In February 2020, Araki was appointed as a Japanese brand ambassador for the French luxury fashion brand Dior, with whom she had frequently been affiliated with, attending their fashion shows since 2018. In October of the same year, she starred in her first drama as a solo lead in the Wowow drama series The Confession of the Sirens.

Araki graduated from her position as an exclusive model for Non-no in their December 2021 issue, which was released on October 20, 2021.

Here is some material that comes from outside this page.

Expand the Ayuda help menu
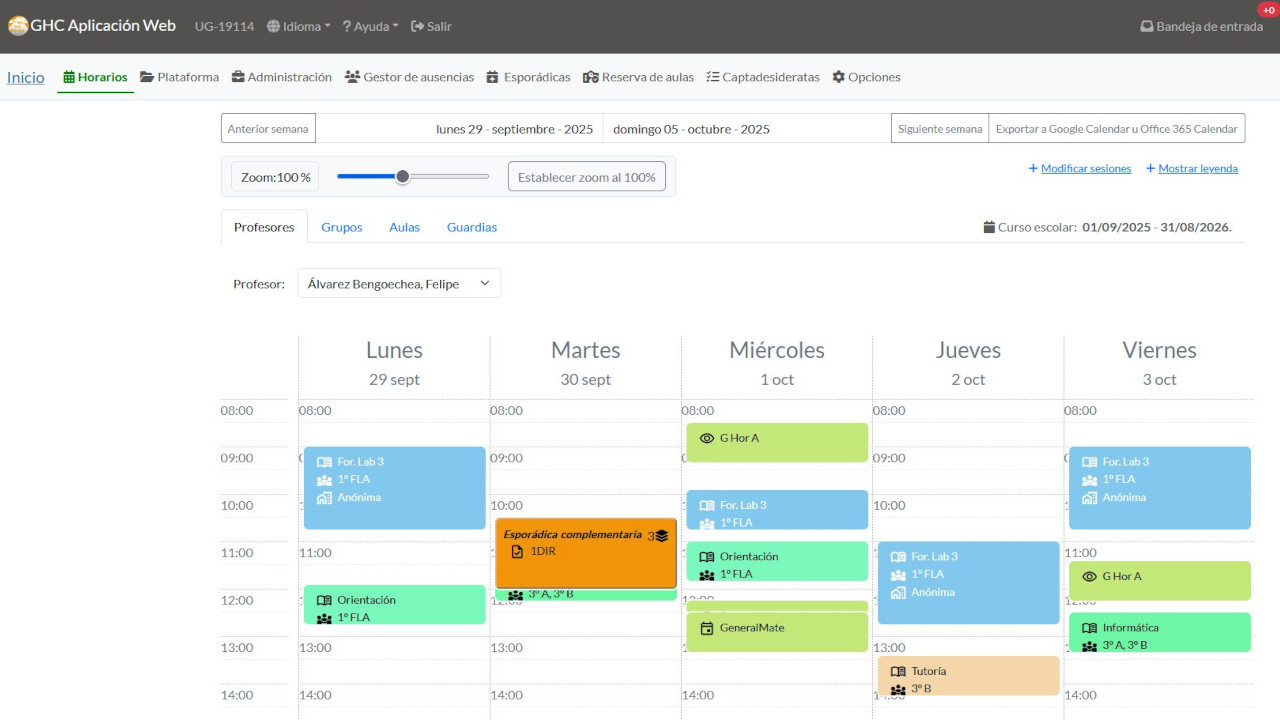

On March 26, 2022, she launched her official YouTube channel.
==Personal life==
On April 11, 2026, Araki and actor Yuto Nakajima jointly announced that they had officially registered their marriage.
==Filmography==

===Film===

| Year | Title | Role | Notes | Ref. |
| 2008 | Ikari o Nagero | Naomi | Lead role |  |
| Aoi Tori | Mai Katayama |  |  |
| 2010 | Confessions |  |  |  |
| 2011 | Usotsuki Mii-kun to Kowareta Maa-chan |  |  |  |
| 2013 | School Girl Complex Hōsōbu Hen | Futaba Eriguchi |  |  |
| Yurusenai, Aitai | Mari Hashimoto |  |  |
| 2015 | Kazoku-gokko |  | Omnibus film; appeared in "Hinnyū Club" |  |
| Kaze no Tayori | Kurumi | Lead role |  |
| 2016 | Nakimushi Piero no Kekkonshiki | Maki Inaba |  |  |
| Intern! | Haruka Kawakura | Lead role |  |
| Satoshi: A Move for Tomorrow | Bookstore clerk |  |  |
| 2017 | Our Meal for Tomorrow | Koharu Uemura | Lead role |  |
| Evil and the Mask | Kaori |  |  |
| 2018 | That Girl's Captives of Love | Shizuku |  |  |
| 2021 | The Crocodile That Lived for 100 Days | Senpai (voice) |  |  |
| 2022 | The Hound of the Baskervilles: Sherlock the Movie | Beni Hasukabe |  |  |
| 2023 | See Hear Love | Hibiki Aida |  |  |
| Once Upon a Crime | Cinderella |  |  |
| 2024 | Kingdom 4: Return of the Great General | Liao |  |  |
| Previously Saved Version | Mayumi |  |  |
| 2026 | Until We Meet Again | Haruka Urushibara |  |  |

===Television series===

| Year | Title | Role | Notes | Ref. |
| 2009 | Real Clothes |  | Episode 7 |  |
| 2012 | Dragon Seinendan | Yuka |  |  |
| 2013 | Kamen Rider Wizard | Chiaki Shimizu | Episodes 34 and 35 |  |
| 2015 | A Girl's Breakfast | Risa Arai |  |  |
| Prison School | Anzu Yokoyama |  |  |
| 2016 | Your Home is My Business! | Madoka Murata |  |  |
| Love Love Alien | Sonomi Ishibashi | Lead role |  |
| 2017 | Crisis: Special Security Squad | Oyama Rei |  |  |
| Million Yen Women | Hiraki Nanaka |  |  |
| Code Blue Season 3 | Yokomine Akari |  |  |
| 2018 | Kiss that Kills | Mikoto Namiki |  |  |
| We Are Rockets! | Aoi Fujitani |  |  |
| 2019 | Motokare Mania | Yurika | Lead role |  |
| 2022 | The Forbidden Magic | Tomoka Makimura | Television film |  |
| Roppongi Class | Yuka Kusunoki |  |  |

===Dubbing===

| Year | Title | Role | Notes | Ref. |
|---|---|---|---|---|
| 2019 | Toy Story 4 | Gabby Gabby |  |  |

===Music video appearances===

| Year | Title | Artist | Ref. |
| 2007 | "Taiyō no Nihohi" | Naotarō Moriyama |  |
| 2009 | "Lady Don't Cry" | D-51 |  |
| 2010 | "echoes" | universe |  |
| 2011 | "Someday Again: Mataau Hi Made" | Love |  |
| "Gomen ne, Mama" | Yu-A |  |
| "Majime na Hito" | suzumoku |  |
| 2013 | "for You." | Hazzie |  |
| 2014 | "Mrs. Summer" | Galileo Galilei |  |
| 2015 | "Mirai (Ashita)" | BtoB |  |
| 2016 | "Bokura no Tame ni..." | Ketsumeishi |  |
| 2021 | "Hanauranai" | Vaundy |  |

==Accolades==
She was honoured with Excellence Award at 2020 Asia Contents Awards & Global OTT Awards for her work in the industry.